Calendario economico della giornata
| Ora italiana | Evento | Paese | Impatto | Asset sensibili |
|---|---|---|---|---|
| 09:00 | Dati su industria, consumi e investimenti | Cina | Alto | CNH, Hang Seng, rame, lusso |
| 14:30 | Empire State Manufacturing | USA | Alto | USD, Treasury, indici |
| 14:30 | Inflazione CPI di luglio | Canada | Molto alto | CAD, USD/CAD, bond canadesi |
| 14:30 | Investimenti esteri in titoli canadesi | Canada | Medio | CAD, rendimenti |
| 15:30 | Apertura Wall Street | USA | Alto | Indici, azioni, ETF |
| 16:00 | Indice NAHB del mercato immobiliare | USA | Alto | USD, bond, edilizia |
| 22:00 | Flussi TIC di giugno | USA | Medio/alto | Treasury, dollaro, oro |
Asset da monitorare
- CNH e Hang Seng: prima reazione all’aumento dello squilibrio cinese.
- USD/JPY e JGB decennale: collegamento tra aspettative BoJ e rischio d’intervento.
- EUR/USD: sostenuto dalla debolezza del dollaro, ma vicino ai massimi di due mesi.
- Brent: vulnerabile alle notizie su Hormuz e ai flussi navali.
- Oro: favorito dai tassi attesi, ma già vicino ai massimi recenti.
- Treasury decennale: misura il conflitto tra Fed più prudente e rischio fiscale.
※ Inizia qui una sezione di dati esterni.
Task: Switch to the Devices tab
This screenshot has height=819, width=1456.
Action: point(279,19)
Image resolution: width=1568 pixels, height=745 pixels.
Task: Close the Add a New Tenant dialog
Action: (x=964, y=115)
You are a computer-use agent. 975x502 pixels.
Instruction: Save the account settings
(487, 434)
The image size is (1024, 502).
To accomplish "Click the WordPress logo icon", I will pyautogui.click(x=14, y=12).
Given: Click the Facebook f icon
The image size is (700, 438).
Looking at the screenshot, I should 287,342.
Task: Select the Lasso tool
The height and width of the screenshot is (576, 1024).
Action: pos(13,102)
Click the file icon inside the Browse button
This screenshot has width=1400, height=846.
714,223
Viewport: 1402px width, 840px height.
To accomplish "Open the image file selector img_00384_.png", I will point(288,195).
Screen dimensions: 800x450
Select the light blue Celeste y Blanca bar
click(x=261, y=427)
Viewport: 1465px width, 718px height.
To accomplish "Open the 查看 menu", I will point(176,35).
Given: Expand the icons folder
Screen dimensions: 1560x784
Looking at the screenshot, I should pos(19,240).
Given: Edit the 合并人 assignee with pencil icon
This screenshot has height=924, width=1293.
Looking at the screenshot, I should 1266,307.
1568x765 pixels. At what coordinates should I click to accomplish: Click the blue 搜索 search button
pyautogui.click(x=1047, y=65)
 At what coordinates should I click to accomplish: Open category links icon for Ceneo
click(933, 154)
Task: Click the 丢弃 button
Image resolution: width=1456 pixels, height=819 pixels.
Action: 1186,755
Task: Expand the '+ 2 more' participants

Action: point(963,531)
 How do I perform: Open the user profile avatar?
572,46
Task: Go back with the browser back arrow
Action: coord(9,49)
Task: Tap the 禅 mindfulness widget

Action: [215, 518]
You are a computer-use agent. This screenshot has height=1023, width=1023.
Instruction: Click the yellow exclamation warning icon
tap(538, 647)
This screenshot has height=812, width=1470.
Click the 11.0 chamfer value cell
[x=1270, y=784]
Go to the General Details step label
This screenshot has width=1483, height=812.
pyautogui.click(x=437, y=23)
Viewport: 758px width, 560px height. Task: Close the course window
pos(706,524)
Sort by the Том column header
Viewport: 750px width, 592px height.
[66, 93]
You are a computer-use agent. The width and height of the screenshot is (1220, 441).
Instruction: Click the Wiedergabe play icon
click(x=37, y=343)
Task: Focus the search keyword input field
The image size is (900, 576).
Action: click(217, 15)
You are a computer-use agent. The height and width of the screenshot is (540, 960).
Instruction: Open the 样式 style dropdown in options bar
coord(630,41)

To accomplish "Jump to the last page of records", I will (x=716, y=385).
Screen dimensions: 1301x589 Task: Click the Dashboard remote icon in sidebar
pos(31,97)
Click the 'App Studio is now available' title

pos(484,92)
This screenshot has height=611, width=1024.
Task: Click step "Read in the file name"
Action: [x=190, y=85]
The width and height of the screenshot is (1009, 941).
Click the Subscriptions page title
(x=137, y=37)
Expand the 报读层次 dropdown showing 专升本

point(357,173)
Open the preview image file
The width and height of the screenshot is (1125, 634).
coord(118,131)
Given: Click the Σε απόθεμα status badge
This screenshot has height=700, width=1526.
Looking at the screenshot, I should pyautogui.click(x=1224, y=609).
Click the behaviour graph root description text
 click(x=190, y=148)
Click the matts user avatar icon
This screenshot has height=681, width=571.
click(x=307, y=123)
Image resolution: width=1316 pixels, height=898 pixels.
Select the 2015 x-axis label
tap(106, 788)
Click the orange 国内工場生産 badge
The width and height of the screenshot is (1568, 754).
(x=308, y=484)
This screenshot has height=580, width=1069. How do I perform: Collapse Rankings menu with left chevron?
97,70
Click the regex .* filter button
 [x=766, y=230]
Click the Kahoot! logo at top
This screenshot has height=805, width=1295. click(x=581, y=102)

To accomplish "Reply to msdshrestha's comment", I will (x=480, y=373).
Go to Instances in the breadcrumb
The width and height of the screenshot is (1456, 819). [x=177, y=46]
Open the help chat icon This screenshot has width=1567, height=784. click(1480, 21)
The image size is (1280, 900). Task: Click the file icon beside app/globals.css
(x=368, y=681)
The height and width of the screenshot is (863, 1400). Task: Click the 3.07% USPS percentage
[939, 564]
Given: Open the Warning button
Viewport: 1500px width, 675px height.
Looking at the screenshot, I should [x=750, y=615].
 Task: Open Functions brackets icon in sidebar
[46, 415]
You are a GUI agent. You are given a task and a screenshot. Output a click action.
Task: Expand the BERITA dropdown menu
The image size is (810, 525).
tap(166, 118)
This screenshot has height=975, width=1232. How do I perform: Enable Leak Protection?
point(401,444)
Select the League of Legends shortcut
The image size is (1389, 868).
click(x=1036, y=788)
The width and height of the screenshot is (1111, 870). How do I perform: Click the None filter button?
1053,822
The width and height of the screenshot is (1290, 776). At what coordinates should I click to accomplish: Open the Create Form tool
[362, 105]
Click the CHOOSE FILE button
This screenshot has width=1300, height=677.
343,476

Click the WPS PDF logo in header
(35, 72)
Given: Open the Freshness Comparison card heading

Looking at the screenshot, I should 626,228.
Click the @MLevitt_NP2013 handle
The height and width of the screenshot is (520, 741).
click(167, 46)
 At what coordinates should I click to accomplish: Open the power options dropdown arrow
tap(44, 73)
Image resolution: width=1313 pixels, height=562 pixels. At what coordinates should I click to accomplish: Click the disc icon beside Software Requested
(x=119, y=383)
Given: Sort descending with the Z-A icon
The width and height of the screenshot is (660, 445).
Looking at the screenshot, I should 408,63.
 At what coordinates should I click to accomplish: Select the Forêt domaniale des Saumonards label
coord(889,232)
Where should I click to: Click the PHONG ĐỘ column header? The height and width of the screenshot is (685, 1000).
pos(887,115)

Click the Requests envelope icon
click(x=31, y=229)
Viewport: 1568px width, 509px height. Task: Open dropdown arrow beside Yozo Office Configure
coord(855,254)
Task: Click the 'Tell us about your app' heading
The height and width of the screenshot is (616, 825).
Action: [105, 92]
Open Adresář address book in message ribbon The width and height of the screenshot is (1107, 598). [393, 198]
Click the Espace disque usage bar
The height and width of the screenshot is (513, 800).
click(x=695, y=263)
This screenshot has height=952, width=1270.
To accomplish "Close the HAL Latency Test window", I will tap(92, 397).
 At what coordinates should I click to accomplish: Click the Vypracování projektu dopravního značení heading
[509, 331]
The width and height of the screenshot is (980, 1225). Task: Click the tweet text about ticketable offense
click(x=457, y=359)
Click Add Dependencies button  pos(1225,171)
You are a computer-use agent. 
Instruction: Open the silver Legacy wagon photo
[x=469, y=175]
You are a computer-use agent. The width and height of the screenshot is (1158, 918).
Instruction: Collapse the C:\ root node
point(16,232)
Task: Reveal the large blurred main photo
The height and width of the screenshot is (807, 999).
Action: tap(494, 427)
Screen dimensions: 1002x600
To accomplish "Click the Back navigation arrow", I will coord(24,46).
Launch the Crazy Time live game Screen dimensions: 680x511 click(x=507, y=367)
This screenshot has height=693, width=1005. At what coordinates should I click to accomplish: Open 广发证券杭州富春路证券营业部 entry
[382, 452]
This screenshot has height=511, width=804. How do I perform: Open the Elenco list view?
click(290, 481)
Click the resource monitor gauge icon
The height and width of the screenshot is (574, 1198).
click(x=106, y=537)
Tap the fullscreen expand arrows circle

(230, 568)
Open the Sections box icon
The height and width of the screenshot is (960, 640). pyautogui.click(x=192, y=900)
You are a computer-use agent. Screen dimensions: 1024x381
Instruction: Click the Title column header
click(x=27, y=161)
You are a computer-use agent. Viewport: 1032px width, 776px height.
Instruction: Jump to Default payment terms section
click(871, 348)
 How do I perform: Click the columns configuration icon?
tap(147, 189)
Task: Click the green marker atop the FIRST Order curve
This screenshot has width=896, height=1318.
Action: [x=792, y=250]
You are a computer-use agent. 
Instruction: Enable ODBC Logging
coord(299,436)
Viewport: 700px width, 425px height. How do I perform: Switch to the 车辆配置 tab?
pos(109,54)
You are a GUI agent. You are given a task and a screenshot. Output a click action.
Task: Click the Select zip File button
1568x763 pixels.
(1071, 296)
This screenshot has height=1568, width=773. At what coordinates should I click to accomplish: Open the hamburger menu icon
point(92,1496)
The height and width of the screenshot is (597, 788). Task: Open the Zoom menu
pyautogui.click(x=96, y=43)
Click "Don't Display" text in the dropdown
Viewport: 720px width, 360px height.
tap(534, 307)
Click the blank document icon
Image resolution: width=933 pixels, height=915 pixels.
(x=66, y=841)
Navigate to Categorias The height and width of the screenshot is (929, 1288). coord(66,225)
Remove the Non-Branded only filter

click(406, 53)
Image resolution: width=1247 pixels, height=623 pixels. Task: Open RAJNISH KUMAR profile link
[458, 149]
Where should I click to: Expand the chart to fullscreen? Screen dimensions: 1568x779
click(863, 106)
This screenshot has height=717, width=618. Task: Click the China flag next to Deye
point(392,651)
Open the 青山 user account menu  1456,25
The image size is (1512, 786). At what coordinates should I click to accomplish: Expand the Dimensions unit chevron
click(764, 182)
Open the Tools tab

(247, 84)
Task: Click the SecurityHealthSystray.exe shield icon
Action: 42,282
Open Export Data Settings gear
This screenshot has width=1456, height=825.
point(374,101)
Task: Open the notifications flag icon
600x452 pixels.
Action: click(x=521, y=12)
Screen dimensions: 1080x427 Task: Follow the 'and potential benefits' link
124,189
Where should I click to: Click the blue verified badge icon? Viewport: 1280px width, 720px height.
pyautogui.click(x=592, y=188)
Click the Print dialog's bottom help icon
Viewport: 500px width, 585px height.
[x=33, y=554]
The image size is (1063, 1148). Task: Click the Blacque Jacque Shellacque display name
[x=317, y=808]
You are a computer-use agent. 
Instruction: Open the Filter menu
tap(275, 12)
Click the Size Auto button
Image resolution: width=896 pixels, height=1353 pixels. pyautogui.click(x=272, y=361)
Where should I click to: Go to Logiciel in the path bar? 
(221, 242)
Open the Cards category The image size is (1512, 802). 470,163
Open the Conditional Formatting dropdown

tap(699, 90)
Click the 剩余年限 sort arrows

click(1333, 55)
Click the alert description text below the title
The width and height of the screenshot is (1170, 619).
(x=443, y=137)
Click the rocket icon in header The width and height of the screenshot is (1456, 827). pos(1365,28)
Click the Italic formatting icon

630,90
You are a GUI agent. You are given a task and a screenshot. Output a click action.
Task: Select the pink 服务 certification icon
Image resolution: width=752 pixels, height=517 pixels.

- Homebuilder USA: NAHB e rendimenti ipotecari testeranno un settore ancora fragile.
- Bitcoin: vicino a 63.557 dollari, deve confermare il recupero sopra il minimo giornaliero di 62.670.
La Cina produce molto più di quanto riesca a consumare. Il Giappone deve conciliare crescita moderata e rendimenti trentennali. Gli Stati Uniti, intanto, mostrano una domanda meno brillante proprio mentre il petrolio mantiene vivo il rischio inflazionistico.
Il mercato non va inseguito. Va letto.